── Data records
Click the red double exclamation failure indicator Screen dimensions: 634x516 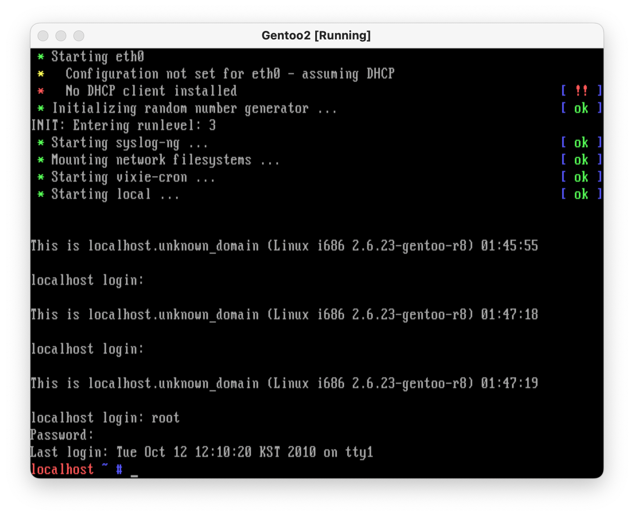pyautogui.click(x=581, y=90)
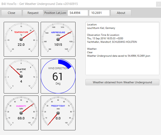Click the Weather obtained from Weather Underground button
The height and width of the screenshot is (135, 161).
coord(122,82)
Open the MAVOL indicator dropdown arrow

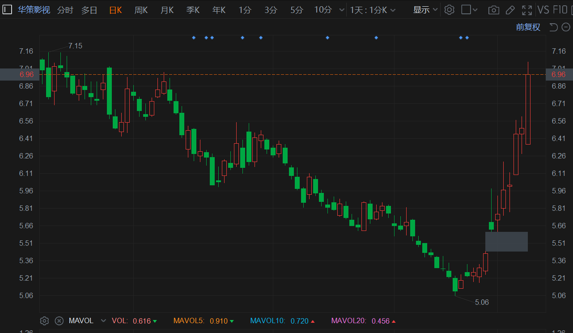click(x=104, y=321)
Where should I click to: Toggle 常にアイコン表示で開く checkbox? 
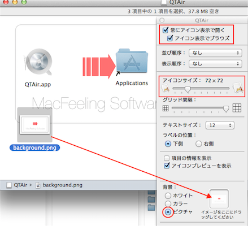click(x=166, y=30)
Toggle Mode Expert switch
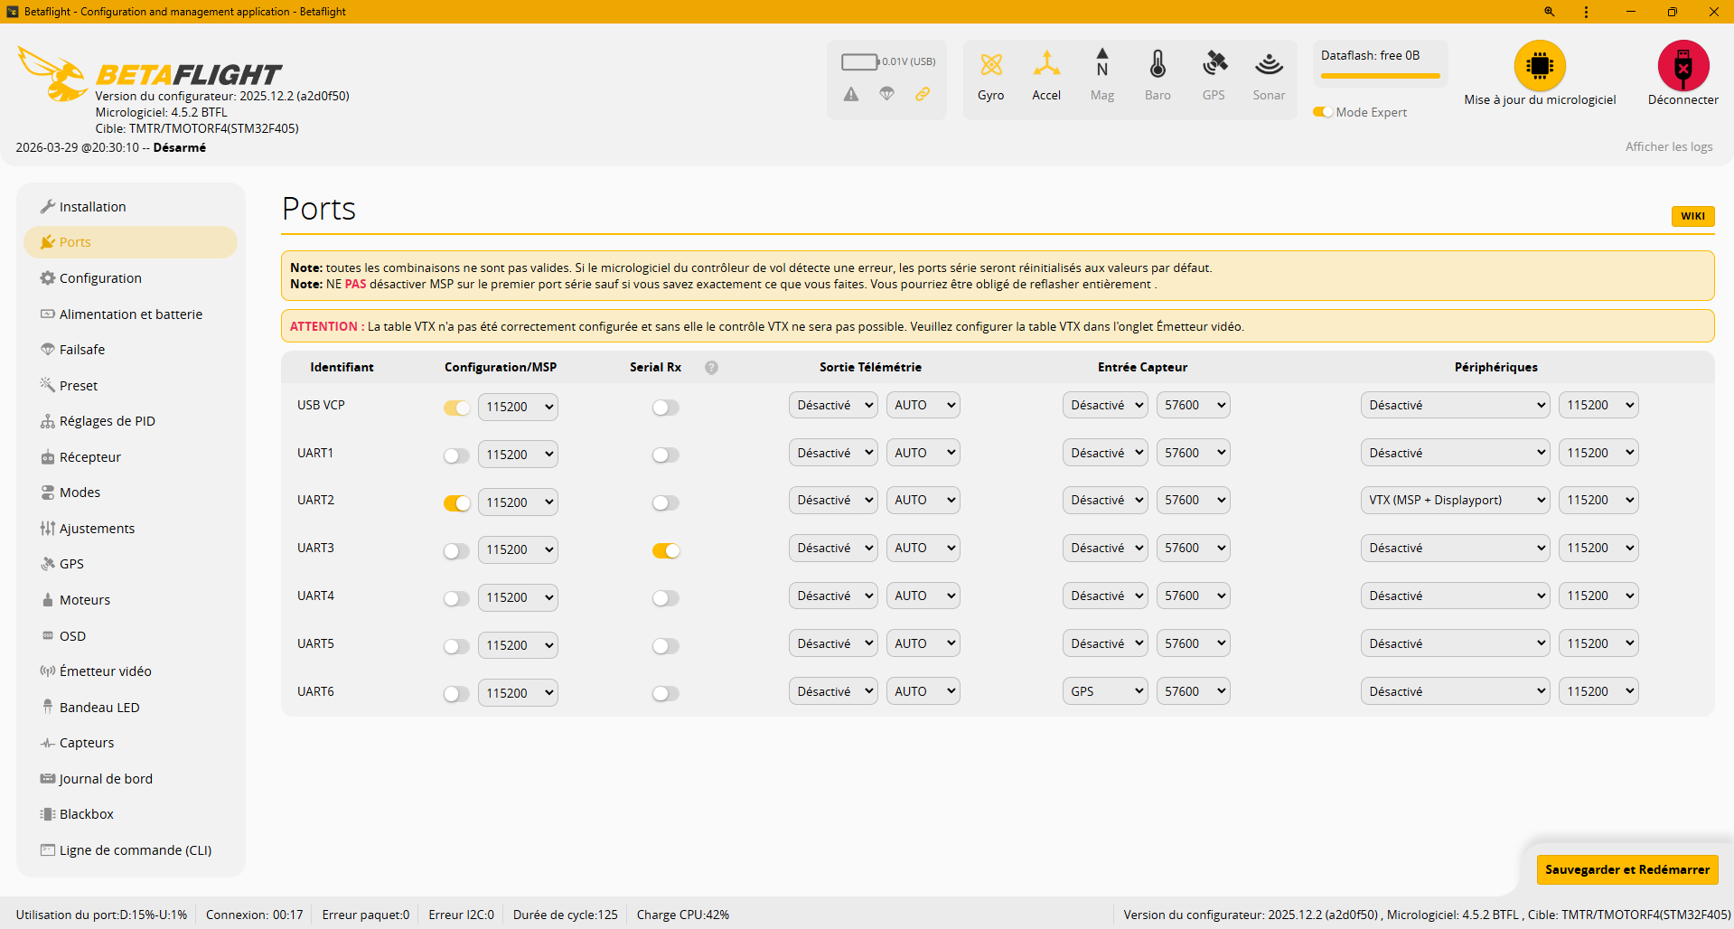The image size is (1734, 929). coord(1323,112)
────
Task prompt:
Return the lines from the one containing "Open the MAVOL indicator dropdown arrow" through the last line of the records, both included, exactly as written and with no pictures.

Reply to the task:
Open the MAVOL indicator dropdown arrow

click(x=104, y=321)
Where should I click to: Toggle 常にアイコン表示で開く checkbox? 
click(x=166, y=30)
Toggle Mode Expert switch
The image size is (1734, 929). coord(1323,112)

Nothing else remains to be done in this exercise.